In a sign that organisers are keen to push the boundaries of female cycling, riders will face a unique 175km stage on day five, which exceeds the maximum stage distance of 160km that women are permitted to ride at WorldTour level unless with special dispensation.
“It is a key indicator that the sport is still progressing as we are now able to compete in the most well-known bike race in the world,” said Trek-Segafredo rider Deignan, who won the inaugural women’s Paris-Roubaix earlier this month. “Each stage is dynamic, different and interesting. There are so many challenges thrown into just eight days of racing!
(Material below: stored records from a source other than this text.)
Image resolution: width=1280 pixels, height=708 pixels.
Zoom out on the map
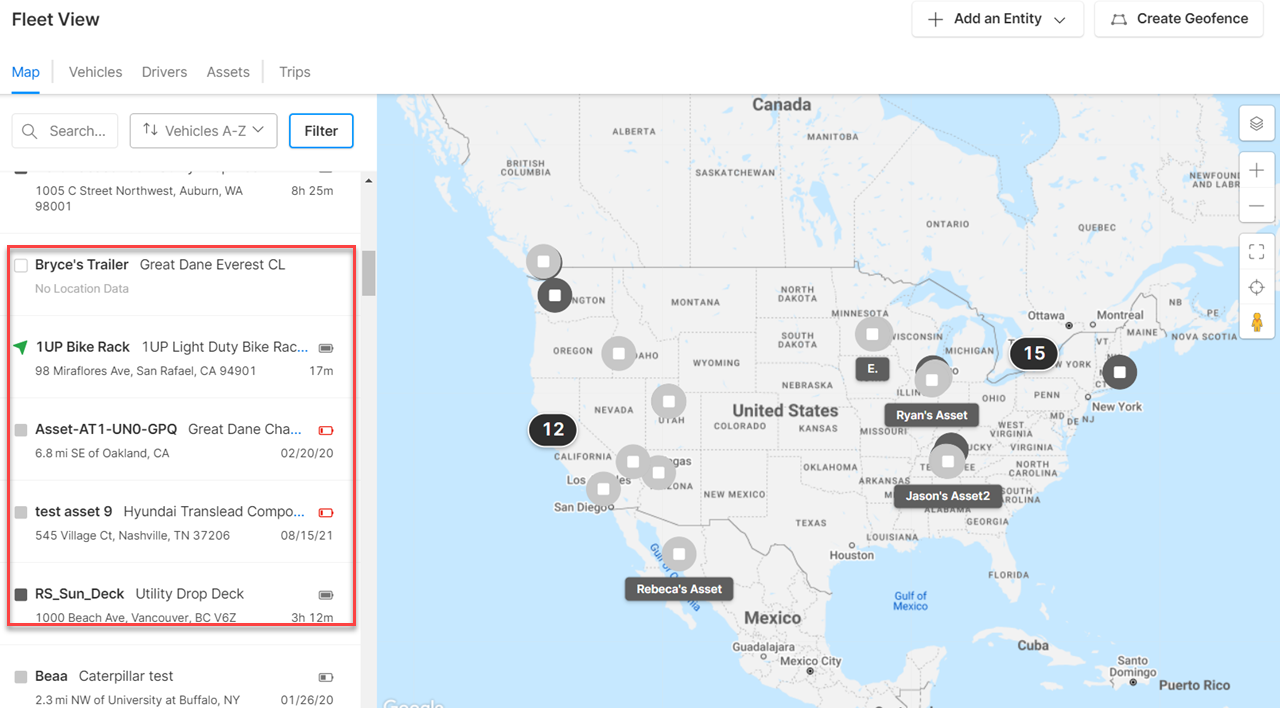click(x=1256, y=206)
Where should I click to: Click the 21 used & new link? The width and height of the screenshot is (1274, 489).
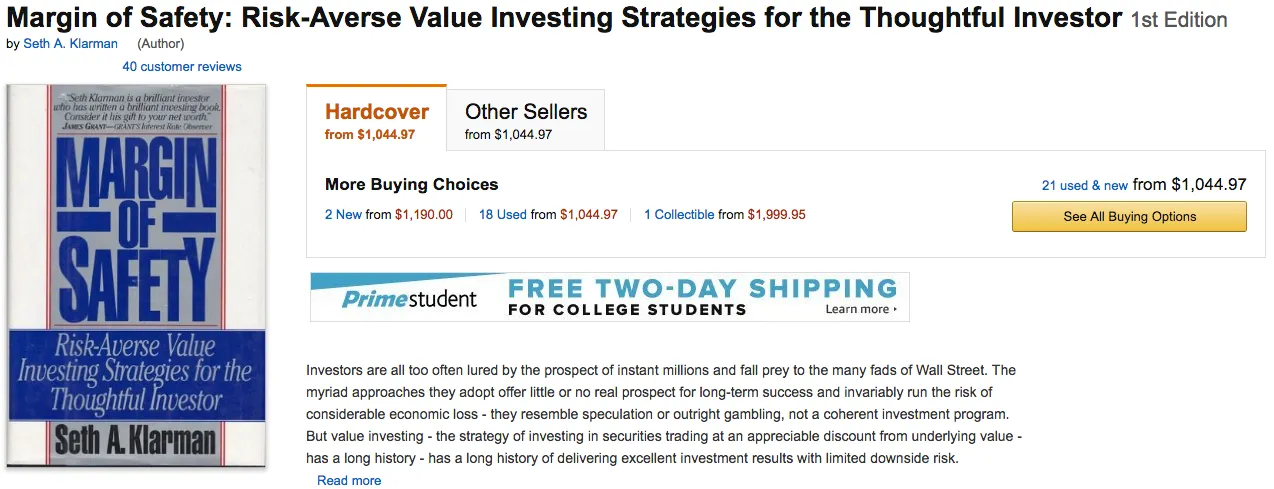[1084, 186]
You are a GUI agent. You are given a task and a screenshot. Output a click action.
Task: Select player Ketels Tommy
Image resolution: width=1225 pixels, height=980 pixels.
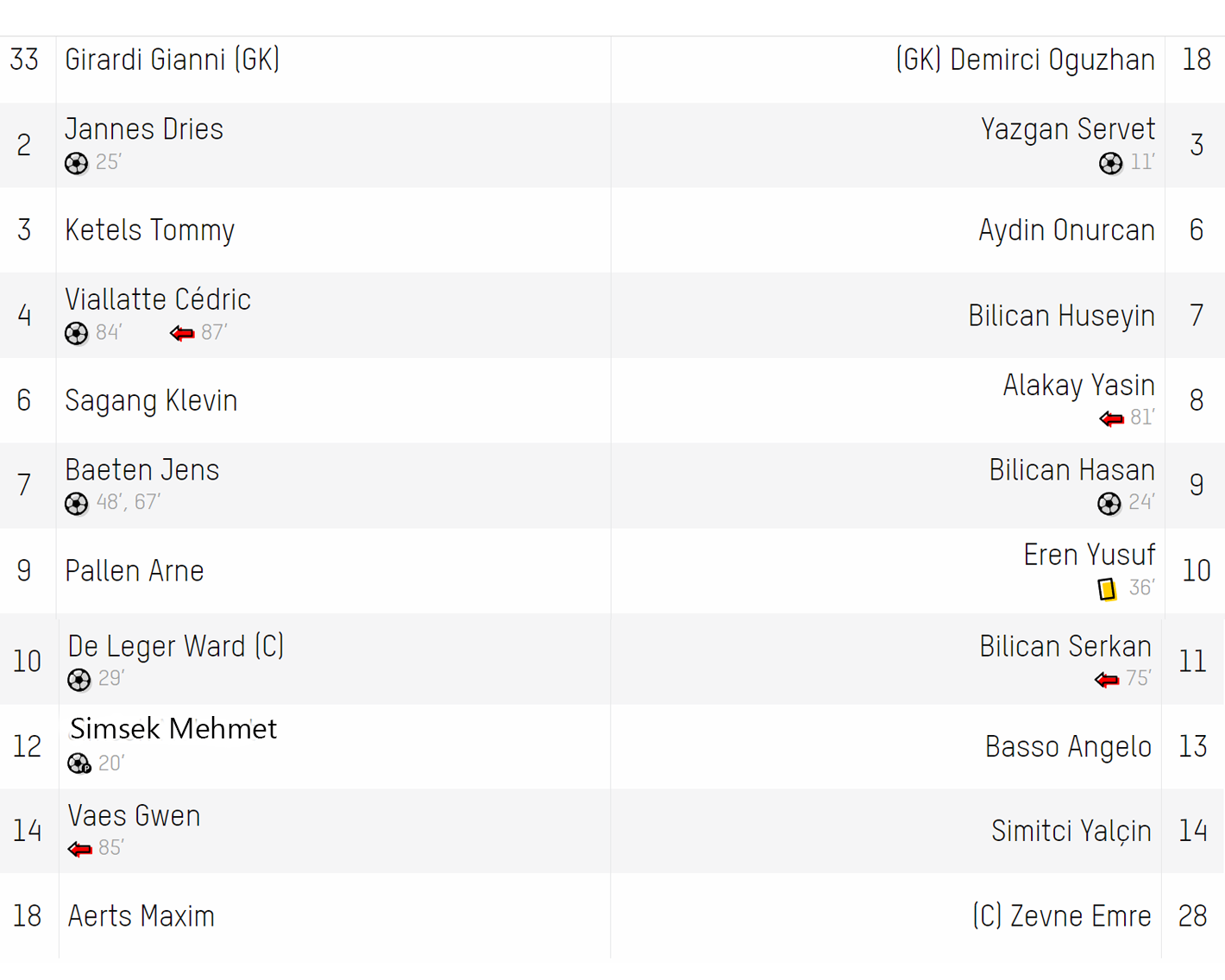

“The inclusion of a stage with gravel sectors will mean it’s likely to be a complete rider who wins the Tour de France Femmes – but I expect the first yellow jersey to go to a sprinter, but then also to change hands many times along the way which will be exciting for the fans.”
The women's version will start on the same day the 109th edition of the men's Tour ends and is scheduled two weeks after the longest women's race on the calendar, the Giro Donne (July 1-10).
More than 300 towns apply and pay to host a stage of the men's Tour every year, but race director Christian Prudhomme conceded he had been forced to approach candidates himself for the women's edition. “The biggest challenge is to broadcast the race. I think we've done a good job, with the race starting the same day as the men's race ends in Paris," said Prudhomme.
Zwift, the global online fitness platform, has already come on board as title sponsors of the event, which will be broadcast in 170 countries, contrary to the 190 countries where the men’s Tour is televised. "The goal is to organise a race that will stay, that will still exist in 100 years, that I can watch when I'm old and using a walker," added 60-year-old Prudhomme.
Meanwhile, the men’s Tour will start with a 13-kilometre time trial in Copenhagen, Denmark with the first week featuring a stage over the cobblestones in northern France, then a brief trip into Belgium, Luxembourg and Switzerland.The final week features two brutal summit finishes at Peyragudes and Hautacam before a 40km time trial on the penultimate stage and the traditional finale in Paris.
Two-time Tour champion Tadej Pogacar, who is the favourite to defend his title next year, has already underlined his intent to follow the women’s race, saying: "Probably when I finish my Tour, I'm going in a camper to see the women's Tour. It's a historic moment for cycling, it's going to be a great event."